In 1930, Lewis read George MacDonald’s, Diary of an Old Soul, writing that he would like to find other books of this sort and adding “that is another of the beauties of coming, I won’t say, to religion but to an attempt at religion – one finds oneself on the main road with all humanity and can compare notes with an endless succession of previous travelers. It is emphatically coming home.”
In 1931, he has a long midnight talk with J.R.R. Tolkien and Hugo Dyson. According to Downing, “they [Tolkien and Dyson] argued that one of the great and universal myths, that of the dying God who sacrifices himself for the people, shows an innate awareness of the need for redemption not by one’s own works, but as a gift from some higher realm. For them, the incarnation was the pivotal point at which myth became history. The life, death and resurrection of Christ not only fulfilled Old Testament types but also embodied – literally – central motifs found in all the world’s mythologies.”
For Lewis, this understanding was sort of a return to a childhood sense of wonder and glory – quite the opposite of the mundanities and insanities of the adult modern world. So it isn’t surprising that Lewis’s books have so many metaphors of looking back or going back. In The Great Divorce, Lewis says that good comes only by undoing evil, not by trying to wed the two: “I do not think that all who choose wrong roads perish; but their rescue consists in being put back on the right road. A wrong sum can be put right; but only by going back till you find the error and working it afresh from that point, never by simply going on. Evil can be undone, but cannot ‘develop’ into good. Time does not heal it.”
He uses the example of walking a dog in a letter to Arthur Greeves. Imagine walking your dog and the dog goes around the wrong side of a post and gets caught by his leash. The owner can see that he is caught so tries to pull the dog back but the dog thinks the only way is forward. If he is obedient, he will reluctantly go backwards before he is able to go forwards again. If this dog were a theologian, he would label the attempts at going forward without first going back, temptation to sin. The dog has to learn to surrender his will in order to resume his true progress forward.
Downing writes of Lewis progress forward that “as a materialist he had tried to deny the reality of in immaterial realm altogether. As a dualist he had viewed the human spirit at war with the material world. As an Idealist he had pondered a Universal Spirit immanent in nature. Finally, as a Christian he would view God as Spirit – the supreme Spirit – not in nature or against it, but above it – its Creator.
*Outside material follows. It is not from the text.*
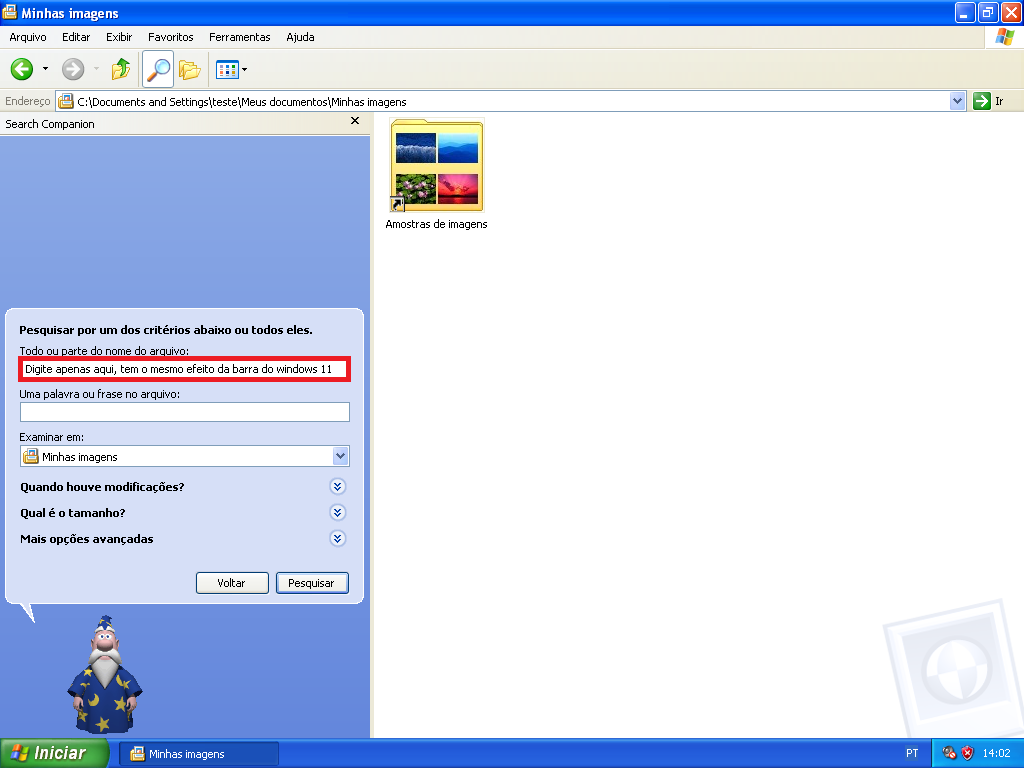Screen dimensions: 1024x768
Task: Click the wizard search assistant character
Action: click(x=104, y=675)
In this view humans need not spurn nature as evil or worship it as divine, but rather to value nature as part of creation as we ourselves are.”
Lewis writes: “God never meant man to be a purely spiritual creature. That is why He uses material things like bread and wine to put the new life into us. We may think this rather crude and unspiritual. God does not: he invented eating. He likes matter. He invented it.”
Becoming a Christian, for Lewis, was setting aside introspection as self-therapy and taking it up as a philosophy. Downing writes, “the practical purpose for self-examination was to study how the working of his own mind shed light on the nature of reality.” Of writing, Lewis wrote that the longing of writers to get thoughts and feelings down on paper cannot be helped, but that writing to seek acclaim was unworthy.